La carne tonda e la letteratura erotica

Impasto linguistico-carnale denso di energia espressiva, La carne tonda è il monologo di un attore che si è riempito le orecchie calcando le scene con Testori e Carmelo Bene, e ha ottenuto fama negli anni Ottanta come interprete dei film di Tinto Brass; improntato a un erotismo anarchico e spudorato, quando non sgangherato, sempre un po' cinico e scatologico alla Miller... Si veda il racconto del portinaio sulla vedova fresca di lutto e disponibile, ma preda di flatulenze rumorose come lo scarico di una Harley-Davidson. Solo un piccolo e grande editore come Aragno, romanticamente votato ai casi più disperati e dunque letterariamente nobili, poteva darlo alle stampe. E non soltanto per l'overdose di descrizioni scatenate e prive di ogni tabù – a cominciare da quelli del politicamente corretto (espressione ormai usata ad nauseam) –, ma anche per la sua natura di reperto novecentesco, virulento e carico di umori linguistico-fisiologici, gettato nella modernità sterile del Terzo Millennio.
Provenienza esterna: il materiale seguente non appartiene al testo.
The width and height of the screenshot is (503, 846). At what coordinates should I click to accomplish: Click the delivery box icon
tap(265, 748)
Non per niente l'incipit è dedicato alla fine del secolo erotico, individuata nel passaggio dalla lira all'euro: “E tutto raddoppiò come se ci guardasse un ubriaco tranne gli stipendi e le pensioni che, attendendosi patriotticamente ai tradizionali valori, di fatto dimezzarono. E così il Prodi dopo avercene lasciato di due coglioni uno solo e aver ridotto la testosteronica Italia a un semi eunuco, aspira, ci mancherebbe, come l'Amato, alla presidenza della repubblica...” Date queste premesse, “eppur si muove”, tra il bar Basso e i navigli milanesi, alcol e scorribande su una vecchia Mercedes, anche grazie ai miracoli chimici della Pfizer, e a qualche tabù residuo.
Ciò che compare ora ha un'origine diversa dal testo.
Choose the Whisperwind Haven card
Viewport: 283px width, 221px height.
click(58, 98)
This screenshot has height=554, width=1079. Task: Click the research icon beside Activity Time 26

La letteratura erotica è sempre stata degli uomini

Più che il ritorno di un genere tipicamente novecentesco – il romanzo erotico di autore maschio – La carne tonda ne saluta la scomparsa, come certe luciferine stelle del mattino si congedano dalla notte. Se il romanzo erotico ha da sopravvivere deve almeno essere scritto da mano femminile. Qualche tempo fa Giulio Mozzi, esploratore del mondo ctonio e sommerso dei manoscritti, in quanto consulente editoriale e docente nelle scuole di scrittura, raccontava d'avere ricevuto un testo stile Melissa P. Era il tempo del successo di quel diario spinto ambientato a Catania e uscito nel 2003: e gli emuli della giovane siciliana inondavano le case editrici di improbabili manoscritti. Mozzi si era chiesto quale fanciulla si nascondesse dietro lo pseudonimo – qualcosa tipo Alessia D o Brigitta Q – per scoprire che si trattava di un uomo che andava verso i cinquanta. Altro che ragazzine!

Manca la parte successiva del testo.